I currently hold shares with a French company.  As they are European stocks, I have been told that I must hold them with a stockbroker.  I am currently with Dolmen but they have increased their annual maintenance fee to EUR100 from EUR58, which pretty much wipes out my dividend.  I intend holding the shares for the long term.  Any advice on whom I should move them to or is there a way I can hold them in my own name without having to pay the annual maintenance fee.

Thanks,

W


----------



## mercman (22 Aug 2011)

WPrice said:


> but they have increased their annual maintenance fee to EUR100 from EUR58,



Is that a charge for holding just one share or a charge no matter how many different shares you hold. I think you will find that all brokers charge an annual fee regardless of the amount of different shares you hold.


----------



## rustbucket (22 Aug 2011)

It depends on the Stock. Some registrars will let you hold the shares in your own name electronically with them.
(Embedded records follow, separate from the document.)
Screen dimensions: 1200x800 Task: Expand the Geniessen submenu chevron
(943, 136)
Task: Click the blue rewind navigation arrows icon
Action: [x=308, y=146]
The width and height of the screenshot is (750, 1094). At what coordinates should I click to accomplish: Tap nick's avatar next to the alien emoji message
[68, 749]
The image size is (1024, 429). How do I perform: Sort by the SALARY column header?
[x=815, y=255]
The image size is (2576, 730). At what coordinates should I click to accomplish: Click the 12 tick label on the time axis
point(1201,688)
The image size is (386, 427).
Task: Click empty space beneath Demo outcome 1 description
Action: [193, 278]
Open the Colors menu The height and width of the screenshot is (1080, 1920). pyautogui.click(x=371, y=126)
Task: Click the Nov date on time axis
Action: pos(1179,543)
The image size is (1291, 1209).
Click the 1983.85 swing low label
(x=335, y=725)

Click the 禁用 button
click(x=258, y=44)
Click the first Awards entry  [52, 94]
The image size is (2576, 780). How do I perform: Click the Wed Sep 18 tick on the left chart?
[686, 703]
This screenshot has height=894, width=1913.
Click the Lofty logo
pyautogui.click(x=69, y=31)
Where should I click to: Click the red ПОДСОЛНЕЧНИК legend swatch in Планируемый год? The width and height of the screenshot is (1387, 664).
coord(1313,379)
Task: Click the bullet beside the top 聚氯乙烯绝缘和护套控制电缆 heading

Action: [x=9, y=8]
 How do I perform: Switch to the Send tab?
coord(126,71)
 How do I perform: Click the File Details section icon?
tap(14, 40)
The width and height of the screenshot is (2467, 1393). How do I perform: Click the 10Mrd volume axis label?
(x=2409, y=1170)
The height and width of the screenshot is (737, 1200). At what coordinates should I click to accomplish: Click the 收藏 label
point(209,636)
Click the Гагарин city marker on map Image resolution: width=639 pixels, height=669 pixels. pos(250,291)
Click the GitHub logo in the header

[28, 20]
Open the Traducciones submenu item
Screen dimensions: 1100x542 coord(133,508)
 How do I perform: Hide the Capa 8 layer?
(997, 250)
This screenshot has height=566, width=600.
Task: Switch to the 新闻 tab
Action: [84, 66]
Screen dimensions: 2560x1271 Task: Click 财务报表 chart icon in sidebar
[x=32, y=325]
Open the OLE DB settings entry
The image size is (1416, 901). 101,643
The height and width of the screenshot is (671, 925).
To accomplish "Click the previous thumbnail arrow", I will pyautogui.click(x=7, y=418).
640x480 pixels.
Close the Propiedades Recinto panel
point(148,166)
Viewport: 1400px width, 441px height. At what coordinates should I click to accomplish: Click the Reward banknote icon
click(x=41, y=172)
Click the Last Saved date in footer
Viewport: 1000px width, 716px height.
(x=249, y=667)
Effectively your shares cannot be held in certificate form. They must be held with a custodian.

The best thing to do is find out who the registrar is. It is more than likely a company in France or possibly Belgium or Luxembourg.

If you want to have ease of access and communication check out some of the other Irish brokers to see what they would charge in annual acc fees. There is a thread here somewhere that detailed best value ones out there in Ireland.

Do be aware however if you transfer your shares to another Broker Dolmen will probably charge you a transfer fee (about €80 I think).

If you move them to a French custodian or to the French registrar there is usually quite a bit of paperwork involved. Be aware though that if you do this you must notify them of any address changes etc in the future so that they can send you your dividends etc.

My advice would be to ring Dolmen  and speak to the settlements department. Your broker will not have a clue about how to transfer the shares etc.

The Settlement department can investigate if they can be held with the French registrar in your own name. They should also be able to get the required paperwork for you and advise of any fees charged.


----------



## rustbucket (22 Aug 2011)

mercman said:


> Is that a charge for holding just one share or a charge no matter how many different shares you hold. I think you will find that all brokers charge an annual fee regardless of the amount of different shares you hold.



Yes they do. Any who charge annual account fees charge them regardless of whether you have 1 share or 1 million shares.

Fees may vary depending on type of account though- Advisory, discretionary, managed etc.


----------



## horusd (22 Aug 2011)

TD waterhouse don't have an annual charge. But there are other T&C's so check it out carefully.


----------



## mercman (22 Aug 2011)

horusd said:


> TD waterhouse don't have an annual charge. But there are other T&C's so check it out carefully.



On another side issue, how do you find dealing with TD Waterhouse ?? I used to use an on line broker and am seriously thinking of moving back or partially using that kind of trading again ????


----------



## horusd (22 Aug 2011)

mercman said:


> On another side issue, how do you find dealing with TD Waterhouse ?? I used to use an on line broker and am seriously thinking of moving back or partially using that kind of trading again ????


 
So so mercman, good in many respects, but there are real problems with displaying in the right currencies for costs  etc. See the thread already in existence. http://www.askaboutmoney.com/showthread.php?t=133894

These problems are still occuring, I just bought shares recently and nothing has changed.


----------



## mercman (22 Aug 2011)

Thanks for that horusd. Funny have heard that so it would be difficult to trade daily with them on different markets ??


----------



## horusd (22 Aug 2011)

Yeah I think so, Idon't do daily trades, only L.T. investments, so I don't know if they use a different system. But they are rubbish when it comes to addressing these problems.  I see they are back advertising too, which is odd given they haven't ironed out these flaws, and anyone looking at them as a broker would find lots of angry posts in a jiffy.


----------



## Chris (23 Aug 2011)

One of the brokers I use is Keytrade Bank who do not have annual fees and pretty low commissions depending on what exchange you buy and sell on. You can open an account in Belgium or Luxembourg, and they are advertising about covering some of the costs of moving shares across: [broken link removed]


----------